[openstack-dev] [puppet] [fuel] more collaboration request
James Bottomley
James.Bottomley at HansenPartnership.com
Fri Jun 12 15:33:56 UTC 2015
On Fri, 2015-06-12 at 02:43 -0700, Dmitry Borodaenko wrote:
> On Thu, Jun 11, 2015 at 11:43:09PM -0400, Emilien Macchi wrote:
> > What about code history and respect of commit ownership?
> > I'm personally wondering if it's fair to copy/paste several thousands of
> > lines of code from another Open-Source project without asking to the
> > community or notifying the authors before. I know it's Open-Source and
> > Apache 2.0 but well... :-)
>
> Being able to copy code without having to ask for permission is exactly
> what Free Software (and more recently, Open Source) is for.
Copy and Paste forking of code into compatibly licenced code (without
asking permission) is legally fine as long as you observe the licence,
but it comes with a huge technical penalty:
1. Copy and Paste forks can't share patches: a patch for one has to
be manually applied to the other. The amount of manual
intervention required grows as the forks move out of sync.
2. Usually one fork gets more attention than the other, so the
patch problem of point 1 eventually causes the less attended
fork to become unmaintainable (or if not patched, eventually
unusable).
3. In the odd chance both forks receive equal attention, you're
still expending way over 2x the effort you would have on a
single code base.
There's no rule of thumb for this: we all paste snippets (pieces of code
of up to around 10 lines or so). Sometimes these snippets contain
errors and suddenly hundreds of places need fixing. The way around
this problem is to share code, either by inclusion, modularity or
linking. The reason we paste snippets is because sharing for them is
enormous effort. However, as the size of the paste grows, so does the
fork penalty and it becomes advantageous to avoid it and the effort of
sharing the code looks a lot less problematic.

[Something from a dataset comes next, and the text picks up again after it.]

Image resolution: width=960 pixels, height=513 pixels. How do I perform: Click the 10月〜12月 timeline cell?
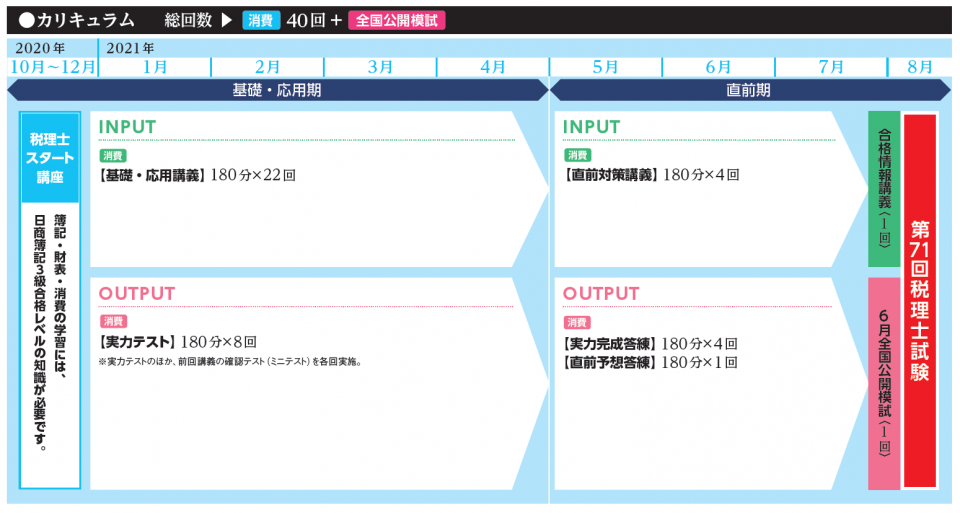pos(52,67)
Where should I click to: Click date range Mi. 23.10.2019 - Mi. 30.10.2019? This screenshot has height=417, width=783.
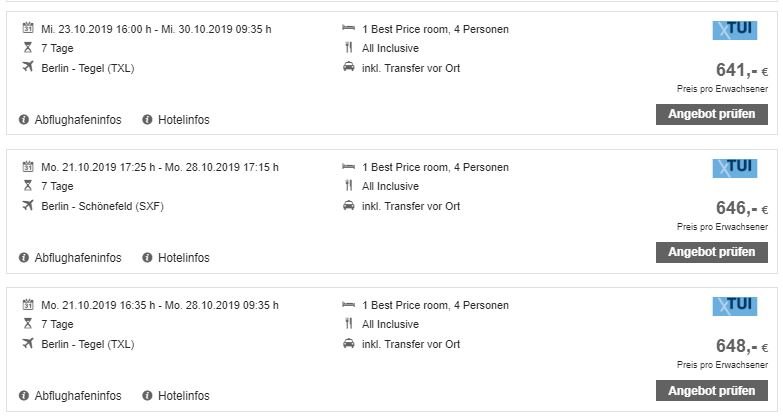pos(156,29)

Even in the case where the fork is simply "patch the original for bug
fixes and some new functionality", the fork penalty rules apply.
The data that supports all of this came from Red Hat and SUSE. The end
of the 2.4 kernel release cycle for them was a disaster with patch sets
larger than the actual kernel itself. Sorting through the resulting
rubble is where the "upstream first" policy actually came from.